The Chief Economist’s Note

China’s other slowdown

Another week, and another set of figures that suggest China’s economy has begun to find its feet. Last week’s release of activity data for March showed that, having slowed for the best part of a year, conditions in the world’s second largest economy are now starting to improve. This follows an improvement in March’s trade data (released earlier this month) and, before that, a rebound in China’s manufacturing PMIs.

All of this reinforces a point that our China team has been making for a while – namely that policy support would ultimately put a floor under the slowdown in growth that began (at least according to our own China Activity Proxy, or CAP) in mid-2018. This has naturally led clients to ask: what will the subsequent recovery look like?

Our China service is the place to look for detailed analysis but the short point is that, while the monthly data are likely to bounce around, we don’t really expect a meaningful recovery in growth over the next 6-12 months. Policymakers in Beijing are more cognisant now than in the past of financial vulnerabilities stemming from rising debt levels. Accordingly, the scale of policy stimulus this time has been much smaller than in previous downturns. Beijing has done enough to stabilise the economy but investors betting on a vigorous recovery in growth are likely to be disappointed.

Meanwhile, there is a potentially much bigger issue rumbling along in the background that’s received much less attention. As we’ve argued in the past, China has been facing two slowdowns: a cyclical one, and a structural one. Policy stimulus can counter cyclical weakness. But China’s structural challenges require a different response, focused on addressing deeper-seated constraints that have built in its economy.

As things stand, there is little evidence that policymakers have an appetite for the reforms needed to reverse China’s secular decline in productivity growth. Accordingly, while overall GDP growth will fluctuate across the cycle, it will remain on a downward trend over the long run. We’ve argued that annual GDP growth could fall to as low as 2% over the next 10-15 years.

At first sight this sounds like an existential threat to the rest of the world economy. After all, the sheer size of China means that a slowdown in its growth rate from around 5% a year on our CAP measure now to 2% over the next decade or so would, on its own, shave about 0.5%-pts off annual global GDP growth. What’s more, a combination of a falling investment rate and persistently high savings rate means that (contrary to the prevailing consensus) we suspect that China’s current account surplus may actually rebound as growth slows. This would be a drain on demand in the rest of the world.

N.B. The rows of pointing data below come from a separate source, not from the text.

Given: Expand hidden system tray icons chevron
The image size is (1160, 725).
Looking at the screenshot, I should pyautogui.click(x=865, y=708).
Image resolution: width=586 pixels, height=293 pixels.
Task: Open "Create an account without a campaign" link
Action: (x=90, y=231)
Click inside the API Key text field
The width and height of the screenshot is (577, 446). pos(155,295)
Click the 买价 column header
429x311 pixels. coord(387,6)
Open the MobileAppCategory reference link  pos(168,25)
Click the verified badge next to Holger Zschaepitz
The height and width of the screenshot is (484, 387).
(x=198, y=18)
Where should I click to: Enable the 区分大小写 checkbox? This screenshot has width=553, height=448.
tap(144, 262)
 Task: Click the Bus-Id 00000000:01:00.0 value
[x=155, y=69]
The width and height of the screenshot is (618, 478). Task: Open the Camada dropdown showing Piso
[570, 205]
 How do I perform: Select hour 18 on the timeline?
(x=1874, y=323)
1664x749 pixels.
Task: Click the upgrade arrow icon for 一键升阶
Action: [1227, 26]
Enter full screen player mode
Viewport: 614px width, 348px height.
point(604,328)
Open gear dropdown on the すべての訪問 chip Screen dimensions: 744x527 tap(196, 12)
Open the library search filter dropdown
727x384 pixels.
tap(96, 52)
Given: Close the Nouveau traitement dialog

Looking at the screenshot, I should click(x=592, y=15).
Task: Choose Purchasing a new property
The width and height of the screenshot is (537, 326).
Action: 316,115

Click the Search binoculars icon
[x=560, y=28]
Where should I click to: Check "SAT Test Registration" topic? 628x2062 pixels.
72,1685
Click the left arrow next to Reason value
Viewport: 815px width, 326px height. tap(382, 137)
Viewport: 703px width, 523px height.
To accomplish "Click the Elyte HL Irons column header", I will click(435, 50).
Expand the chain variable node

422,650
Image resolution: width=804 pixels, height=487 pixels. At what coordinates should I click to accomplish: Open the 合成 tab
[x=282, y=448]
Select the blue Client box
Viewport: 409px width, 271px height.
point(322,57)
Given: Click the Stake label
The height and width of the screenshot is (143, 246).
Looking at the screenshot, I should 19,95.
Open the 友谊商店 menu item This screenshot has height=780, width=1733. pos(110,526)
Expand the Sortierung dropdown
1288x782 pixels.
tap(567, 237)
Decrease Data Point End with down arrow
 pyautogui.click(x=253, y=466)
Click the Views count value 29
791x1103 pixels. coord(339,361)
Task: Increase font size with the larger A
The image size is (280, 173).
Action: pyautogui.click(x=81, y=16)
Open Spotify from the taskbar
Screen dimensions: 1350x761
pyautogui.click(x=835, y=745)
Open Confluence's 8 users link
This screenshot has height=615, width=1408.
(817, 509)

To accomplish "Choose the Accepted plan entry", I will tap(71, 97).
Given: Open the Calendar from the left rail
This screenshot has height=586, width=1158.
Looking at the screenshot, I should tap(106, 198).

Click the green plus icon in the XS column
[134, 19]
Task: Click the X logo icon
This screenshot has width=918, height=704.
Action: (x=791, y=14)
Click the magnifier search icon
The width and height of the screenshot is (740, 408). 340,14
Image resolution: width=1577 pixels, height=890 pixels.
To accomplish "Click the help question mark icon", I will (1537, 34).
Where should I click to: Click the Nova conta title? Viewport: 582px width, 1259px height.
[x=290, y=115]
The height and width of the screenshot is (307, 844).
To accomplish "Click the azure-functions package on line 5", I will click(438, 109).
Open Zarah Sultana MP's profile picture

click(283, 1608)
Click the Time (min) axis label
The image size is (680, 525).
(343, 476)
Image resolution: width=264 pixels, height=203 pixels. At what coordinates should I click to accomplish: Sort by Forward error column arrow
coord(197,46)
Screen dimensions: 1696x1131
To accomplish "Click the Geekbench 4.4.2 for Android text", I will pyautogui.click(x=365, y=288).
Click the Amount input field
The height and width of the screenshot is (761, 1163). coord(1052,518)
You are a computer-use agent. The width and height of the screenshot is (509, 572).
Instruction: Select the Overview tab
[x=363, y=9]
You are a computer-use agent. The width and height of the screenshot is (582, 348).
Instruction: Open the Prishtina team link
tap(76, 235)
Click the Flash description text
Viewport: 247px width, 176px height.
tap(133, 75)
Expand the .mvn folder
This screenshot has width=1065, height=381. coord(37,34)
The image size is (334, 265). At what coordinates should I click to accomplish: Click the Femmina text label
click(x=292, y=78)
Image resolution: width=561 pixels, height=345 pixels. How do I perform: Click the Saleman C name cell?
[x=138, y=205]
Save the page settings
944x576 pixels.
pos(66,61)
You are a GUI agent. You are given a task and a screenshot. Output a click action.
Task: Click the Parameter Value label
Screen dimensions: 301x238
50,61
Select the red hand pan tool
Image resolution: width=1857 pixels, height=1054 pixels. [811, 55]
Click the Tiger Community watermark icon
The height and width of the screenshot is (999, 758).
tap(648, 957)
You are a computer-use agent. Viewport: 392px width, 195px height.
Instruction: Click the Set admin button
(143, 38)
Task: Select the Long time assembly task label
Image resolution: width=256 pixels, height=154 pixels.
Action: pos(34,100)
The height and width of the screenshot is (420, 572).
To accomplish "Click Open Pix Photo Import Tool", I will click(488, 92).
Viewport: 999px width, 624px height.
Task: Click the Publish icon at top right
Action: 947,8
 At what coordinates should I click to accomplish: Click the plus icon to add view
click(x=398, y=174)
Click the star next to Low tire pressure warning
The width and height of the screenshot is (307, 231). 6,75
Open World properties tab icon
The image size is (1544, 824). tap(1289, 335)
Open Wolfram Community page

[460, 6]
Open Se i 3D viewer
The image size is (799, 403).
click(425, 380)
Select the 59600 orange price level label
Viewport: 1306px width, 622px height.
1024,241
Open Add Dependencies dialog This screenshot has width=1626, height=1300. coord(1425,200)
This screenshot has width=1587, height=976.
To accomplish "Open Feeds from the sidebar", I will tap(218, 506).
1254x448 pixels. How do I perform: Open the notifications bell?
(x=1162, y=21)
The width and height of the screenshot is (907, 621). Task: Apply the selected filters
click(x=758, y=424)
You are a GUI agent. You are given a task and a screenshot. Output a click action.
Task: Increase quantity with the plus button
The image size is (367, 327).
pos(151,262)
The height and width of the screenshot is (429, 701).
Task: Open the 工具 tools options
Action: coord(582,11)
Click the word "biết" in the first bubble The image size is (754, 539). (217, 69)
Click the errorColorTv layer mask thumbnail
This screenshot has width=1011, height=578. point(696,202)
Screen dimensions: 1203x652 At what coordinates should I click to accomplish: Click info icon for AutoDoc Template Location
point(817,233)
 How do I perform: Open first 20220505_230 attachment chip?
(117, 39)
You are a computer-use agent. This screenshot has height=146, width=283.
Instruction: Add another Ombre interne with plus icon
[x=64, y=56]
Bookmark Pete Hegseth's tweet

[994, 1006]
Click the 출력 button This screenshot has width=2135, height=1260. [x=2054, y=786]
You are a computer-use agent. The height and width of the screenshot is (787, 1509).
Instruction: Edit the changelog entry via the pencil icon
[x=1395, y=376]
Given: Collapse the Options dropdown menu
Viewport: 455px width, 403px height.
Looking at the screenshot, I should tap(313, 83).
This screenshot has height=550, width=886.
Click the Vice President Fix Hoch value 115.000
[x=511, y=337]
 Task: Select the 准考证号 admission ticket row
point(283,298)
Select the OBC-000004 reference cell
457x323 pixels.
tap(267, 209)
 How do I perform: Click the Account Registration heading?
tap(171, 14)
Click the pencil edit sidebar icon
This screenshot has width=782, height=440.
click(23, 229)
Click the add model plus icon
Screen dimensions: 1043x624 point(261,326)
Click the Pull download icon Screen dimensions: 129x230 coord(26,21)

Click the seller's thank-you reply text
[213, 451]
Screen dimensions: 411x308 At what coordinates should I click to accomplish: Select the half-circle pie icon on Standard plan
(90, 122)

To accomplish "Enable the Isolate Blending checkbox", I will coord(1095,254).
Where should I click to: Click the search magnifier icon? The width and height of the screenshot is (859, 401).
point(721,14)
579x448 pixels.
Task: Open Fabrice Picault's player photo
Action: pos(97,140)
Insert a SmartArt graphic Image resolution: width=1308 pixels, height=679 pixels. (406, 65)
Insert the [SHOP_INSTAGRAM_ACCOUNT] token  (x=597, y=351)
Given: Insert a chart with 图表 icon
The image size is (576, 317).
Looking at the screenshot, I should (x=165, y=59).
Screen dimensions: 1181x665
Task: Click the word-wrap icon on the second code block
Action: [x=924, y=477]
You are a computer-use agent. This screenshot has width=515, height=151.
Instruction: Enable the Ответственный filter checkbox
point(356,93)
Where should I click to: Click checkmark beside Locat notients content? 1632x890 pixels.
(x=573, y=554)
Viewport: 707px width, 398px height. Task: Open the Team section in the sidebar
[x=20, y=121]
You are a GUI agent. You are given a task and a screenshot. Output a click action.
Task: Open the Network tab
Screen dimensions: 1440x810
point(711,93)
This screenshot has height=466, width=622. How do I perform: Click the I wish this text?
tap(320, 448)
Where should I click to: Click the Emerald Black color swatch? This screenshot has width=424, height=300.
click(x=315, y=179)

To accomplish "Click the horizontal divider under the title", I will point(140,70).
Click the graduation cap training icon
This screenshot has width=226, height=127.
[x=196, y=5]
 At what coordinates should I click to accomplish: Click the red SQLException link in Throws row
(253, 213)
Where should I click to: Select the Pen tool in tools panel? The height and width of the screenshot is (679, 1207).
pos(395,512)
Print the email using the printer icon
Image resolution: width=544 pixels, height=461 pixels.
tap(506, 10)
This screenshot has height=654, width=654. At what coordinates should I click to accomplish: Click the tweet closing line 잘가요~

However, in practice the implications for other economies of China’s long-term slowdown is likely to be more nuanced than the headline numbers suggest. For the US, Europe and other developed economies the headwinds posed by a slowing Chinese economy over the long term are in fact likely to be overwhelmed by other factors – most notably whether the development of digital technologies ultimately feed into faster productivity growth. In contrast, industrial commodity producers (particularly in Latin America and Africa) are likely to bear the brunt of China’s structural weakness as demand for the raw materials that were sucked in by its investment boom over the past decade wanes. (For more on all of this, readers should refer to this recent publication.) Either way, the key point for investors is to not lose sight of the fact that, while the near-term outlook for China appears to have improved a bit, the long-term challenges remain daunting.